Ставень раздаточного окна в конце помещения со стуком распахнулся, еще сильнее потянуло кухонными запахами. Две женщины с повязками дежурных принялись расшвыривать по столам коричневые эмалированные миски. Гейм посмотрел на часы и встал.
– Да, сейчас нас прогонят. Вы знаете, где четвертый барак? Идемте, мне тоже в ту сторону…
Они вышли наружу; смеркалось, начал сеяться мелкий ледяной дождь. Угнетающе-безотрадный вид лагеря был нарочитым, как плохая театральная декорация.

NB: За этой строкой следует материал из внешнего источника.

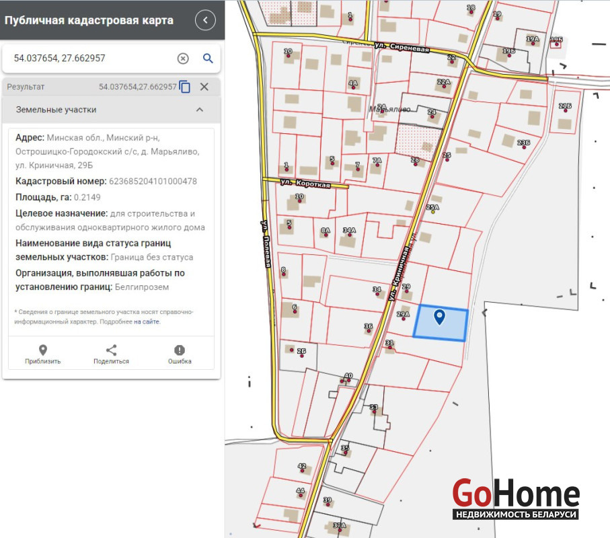
Task: Select house 29A marker on the map
Action: [404, 315]
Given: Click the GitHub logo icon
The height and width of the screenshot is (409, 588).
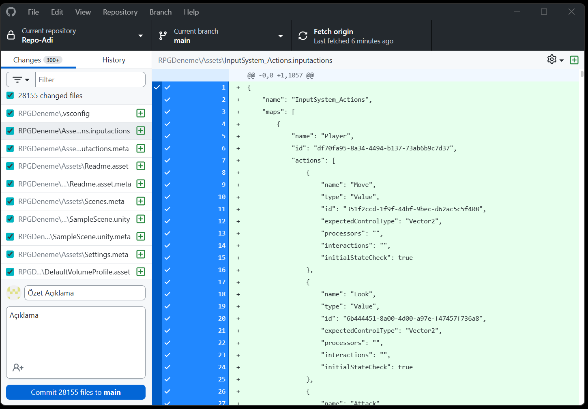Looking at the screenshot, I should click(11, 12).
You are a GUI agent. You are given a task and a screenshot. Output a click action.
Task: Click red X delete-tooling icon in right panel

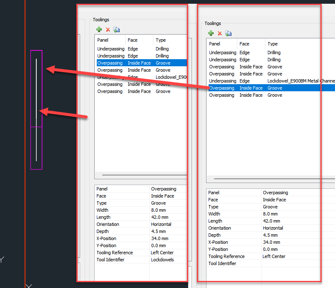(x=219, y=33)
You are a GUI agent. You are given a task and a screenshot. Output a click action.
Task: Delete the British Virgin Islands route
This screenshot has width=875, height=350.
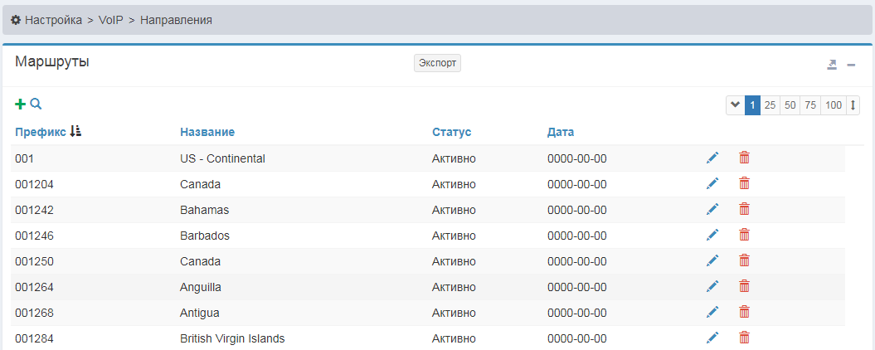(744, 338)
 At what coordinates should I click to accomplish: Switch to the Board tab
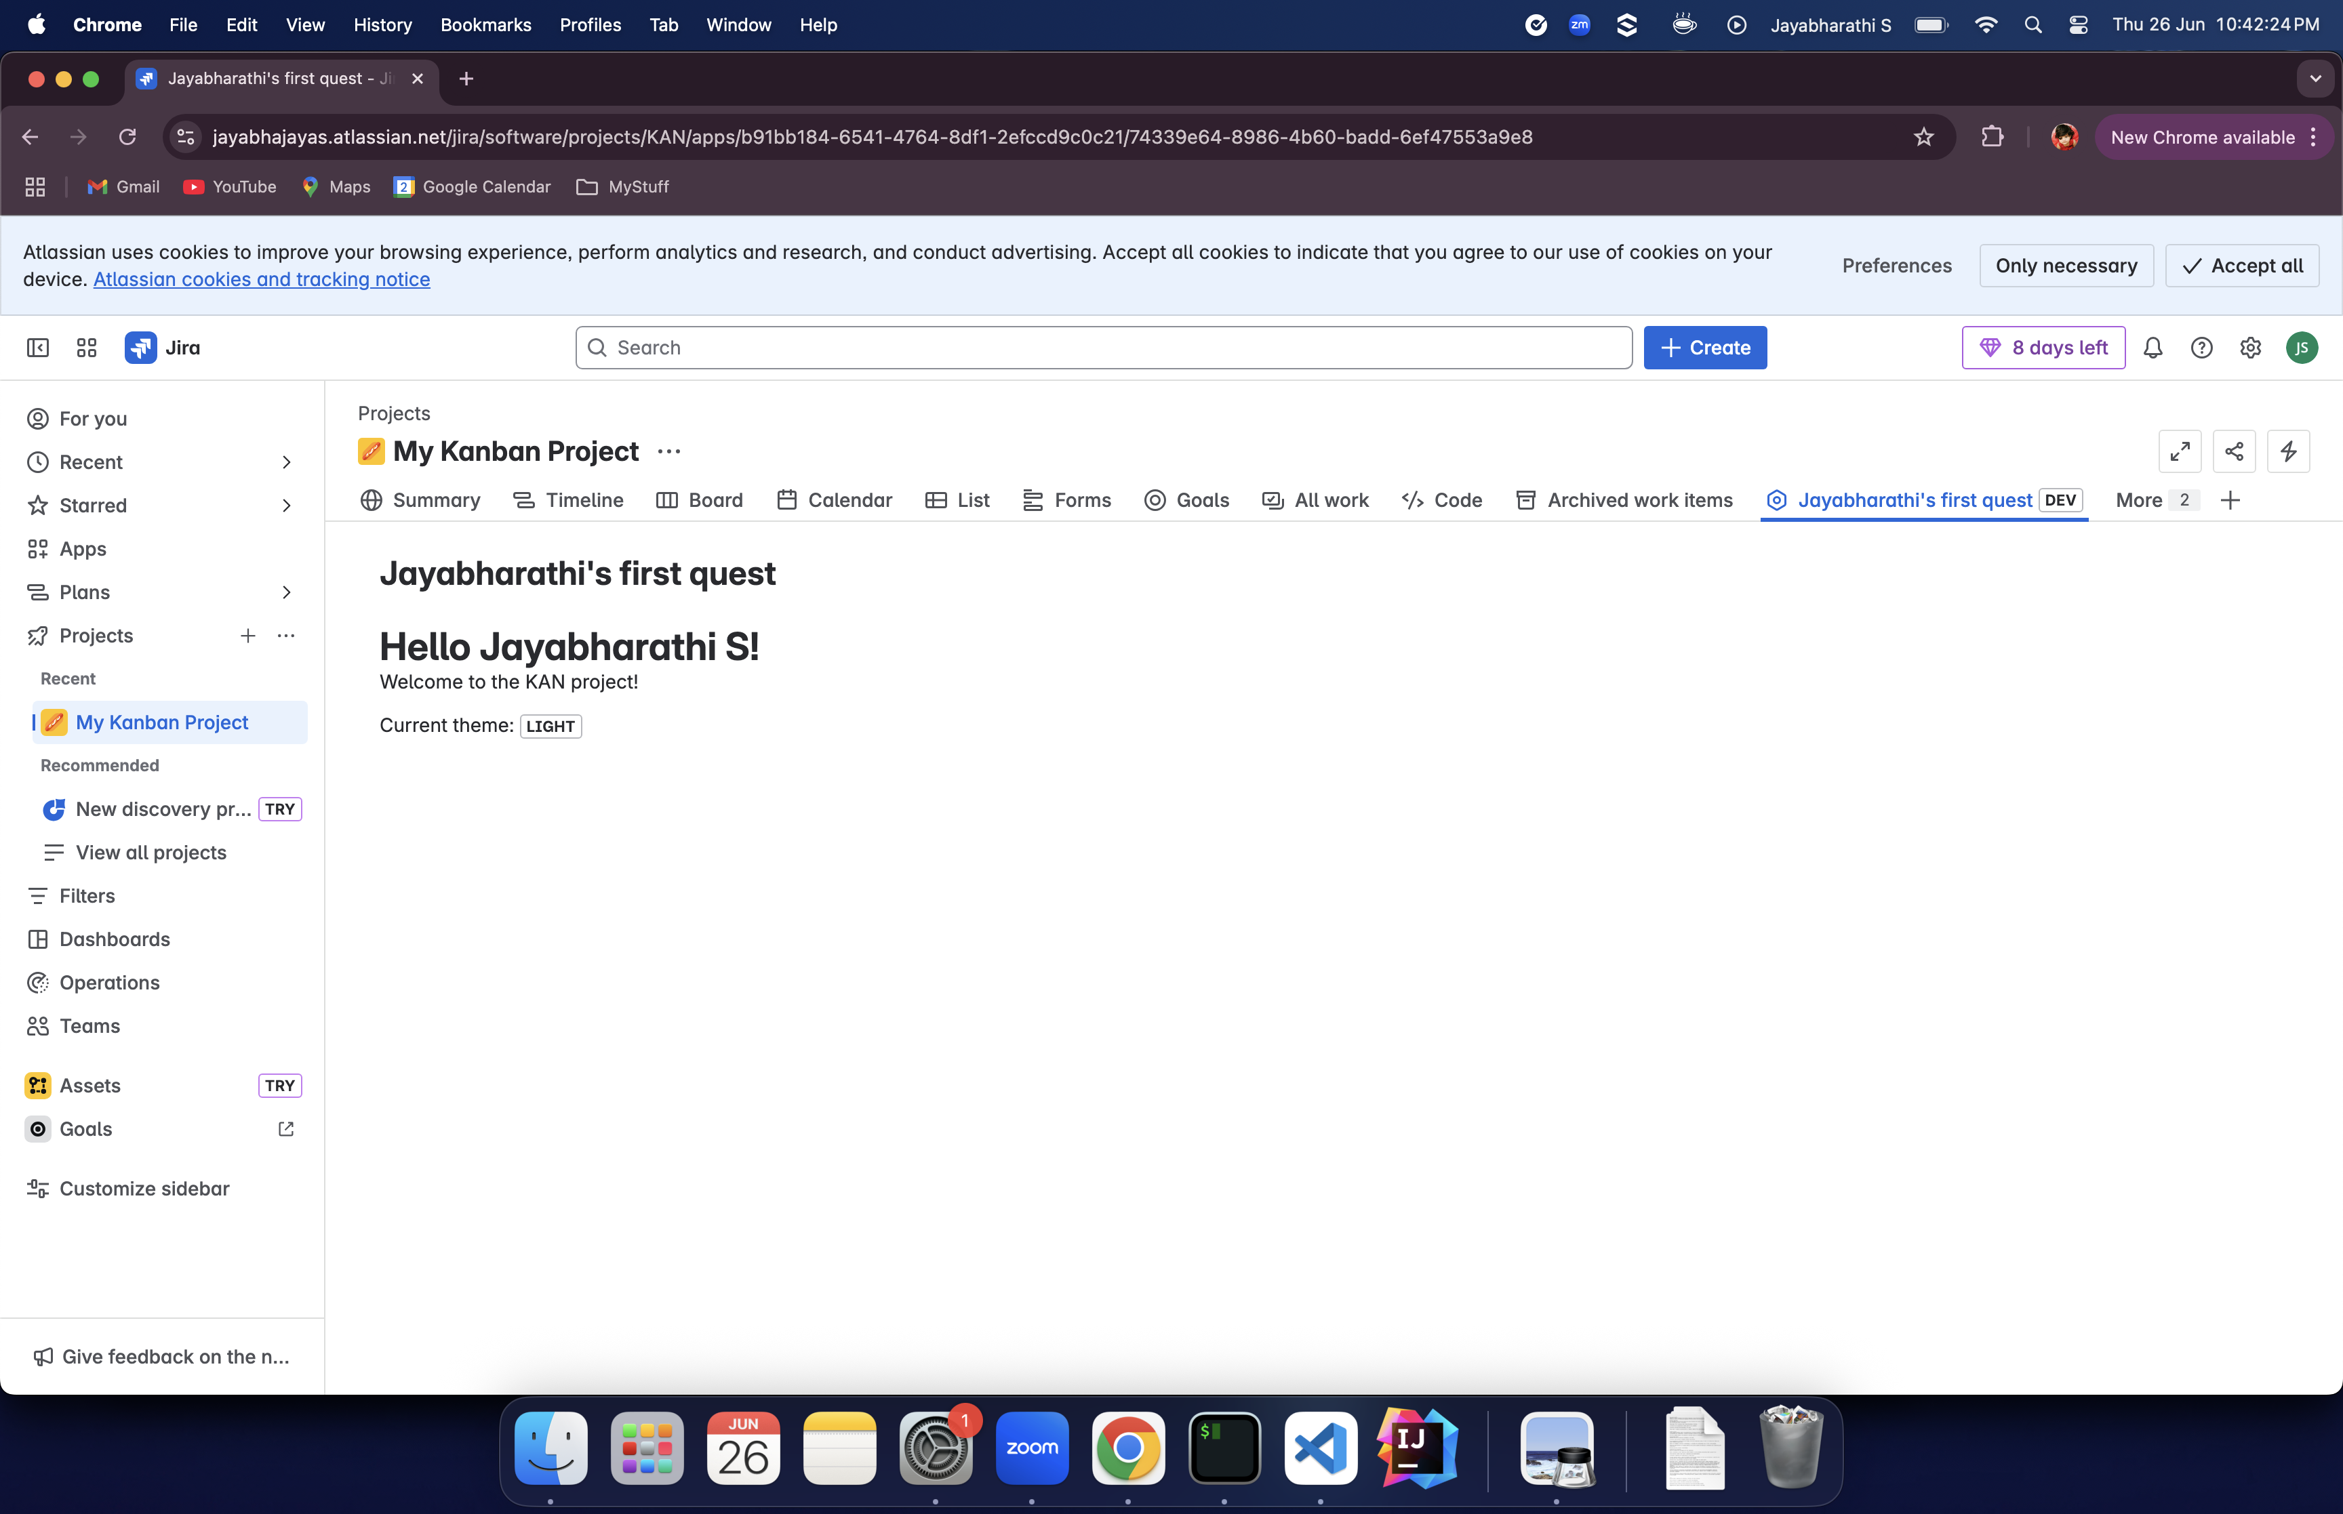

– Скажи, Ян, – спросила Людмила, – этот фильм… Ну, ты говорил, видел вчера – «Императорский вальс», кажется… Кто там играет главную женскую роль, не помнишь?
– Боже праведный, откуда мне знать, кто там играет! Я ушел через полчаса, больше не выдержал – это что-то вроде оперетты из венской жизни времен Франца-Иосифа, этакая маргаринно-сиропная стряпня – красивые женщины, гусары, шампанское…
– Я представляю… – Людмила помолчала. – А героиня действительно красивая?
– Думаете, я помню, кто там героиня… Если та дура, у которой роман с кронпринцем, то ничего. Такая черненькая, немного испанского типа. Итак, Трудхен, вон ваш барак – за углом второй. А я пошел к себе. Встретимся за ужином!
Сразу после ужина Людмила легла, но скоро поняла, что заснуть не удастся. Все обитательницы комнаты ушли на лекцию, было тихо, а сон не приходил. Не надо было слушать всю эту Янову болтовню, – к сожалению, в чем-то он был прав, бывают такие рассуждения – вроде бы в целом и неверные, а оставляют в мыслях занозу. У нее, впрочем, и не было сейчас никаких мыслей, она просто заново переживала тот день, невыносимо знойный, притихший, – все думали, что соберется гроза, но облака после обеда разошлись, осталась лишь какая-то мгла, к вечеру она стала зловещей, тускло-раскаленной над холмами за Эльбой. В доме непрерывно играло радио – фрау Ильзе несколько раз хотела выключить, но профессор говорил: «Не надо, оставь», – он, видимо, знал заранее: накануне к нему приезжали из Дрездена. Радио играло и играло – Вагнера, Штрауса, какие-то оперетты, вальсы, и раскаленная мгла медленно гасла над холмами, а потом – было уже почти семь часов вечера – радио вдруг поперхнулось, оборвав на полутакте какую-то штраусовскую мелодию, и диктор торопливо заговорил срывающимся от волнения голосом: «Внимание, слушайте экстренное сообщение из ставки фюрера…» И после этого единственной надеждой, которую она могла себе позволить, осталась лишь надежда на то, что Эрих мертв, что он не попал в руки палачей живым; и с этой страшной надеждой она прожила еще неделю.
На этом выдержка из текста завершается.